Eating in Mexico City liberates you. The sheer force of food, in its dizzying ubiquity and variety, frees visitors from the tyranny of “the best” that afflicts smaller, more provincial cities—you know, like Copenhagen, Paris, and New York. To locate, say, the top taco, you’d first have to decide which taco you mean—al pastor? barbacoa? cabeza? campechano? canasta? Carnitas?—and then eat about a thousand versions from every last guy with a folding table and a griddle. Even if you were to pinpoint some marginally superior quesadilla, you’d be mad to traverse the vast city to eat it. There’s never not traffic. And there’s surely a quesadilla that’s almost as great nearby. The question, then, isn’t where to eat so much as where to start.
For me, that’s in the mercados located in nearly every major neighborhood. These markets offer more than just a memorable lunch. By combining in one place all manner of vendors, they provide a sweeping look at the country’s remarkable culinary culture.
I owe my affection for the city to native Roberto Santibañez, whom I’ve helped write two cookbooks and who has taken me on several whirlwind tours of D.F. (the local acronym for the city’s official designation: Ciudad de Mexico, Distrito Federal). He has a theory, borne out by decades of eating here, that finding “properly seasoned” (read: spicy) food is harder than it has ever been. To blame is the culinary homogenization that besets any cosmopolitan city, and the persistent notion that spicy food is low class. His grandfather, a third-generation Mexican, always wore a suit and died without ever having eaten a chili. “Markets are one place where heat and pungency are alive and well,” Roberto says. “They each tell their own story about the city.”
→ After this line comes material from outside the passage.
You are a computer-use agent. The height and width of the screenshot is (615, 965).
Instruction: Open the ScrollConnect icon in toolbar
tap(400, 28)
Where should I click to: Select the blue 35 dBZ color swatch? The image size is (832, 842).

They also tell a story about the people who favor them. I highlight here just three of dozens of brick-and-mortar markets (not to mention tianguis, the open-air culinary bazaars that pop up one day a week in nearly all of the city’s scores of neighborhoods). They’re the three I return to most often, because they represent three aspects of the city I particularly love: its connection to the past, its pockets of idyllic beauty, and its gritty urban reality.
The past is still present at the mercado in Xochimilco (so-chee-MEEL-koh). I went for the first time with Ruth Alegria, who leads Mexico Soul and Essence tours to the city’s markets and possesses an encyclopedic knowledge of the country’s foods. As we reached the makeshift outdoor stalls encircling the market’s two main structures, we caught snatches of a language I didn’t recognize. “Nahuatl,” she said, the language of the Aztecs.
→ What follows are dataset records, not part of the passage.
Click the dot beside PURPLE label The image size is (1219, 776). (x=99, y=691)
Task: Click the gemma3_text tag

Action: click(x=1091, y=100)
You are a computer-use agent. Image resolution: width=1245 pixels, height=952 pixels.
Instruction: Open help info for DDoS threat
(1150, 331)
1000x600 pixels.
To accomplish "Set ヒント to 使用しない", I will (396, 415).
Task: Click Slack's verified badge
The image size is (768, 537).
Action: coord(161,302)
Before the Spanish came in the 16th century, most of what is now the sprawling landmass of the city was underneath Lake Texcoco. The Aztec capital of Tenochtitlán was on an island city-state cut through by canals. Xochimilco was a separate town. The people there grew food on chinampas (floating gardens) built in the lagoons and took them by boat along the waterways to the markets of Tenochtitlán. The Spanish ultimately sacked the capital and drained the massive lake, but even today Xochimilco reflects the old culture. The chinampas still operate in the remaining lagoons, some supplying D.F.’s fine-dining establishments. Tourists flock to Xochimilco to ride colorful boats called trajineras on the canals, but the market is even more compelling.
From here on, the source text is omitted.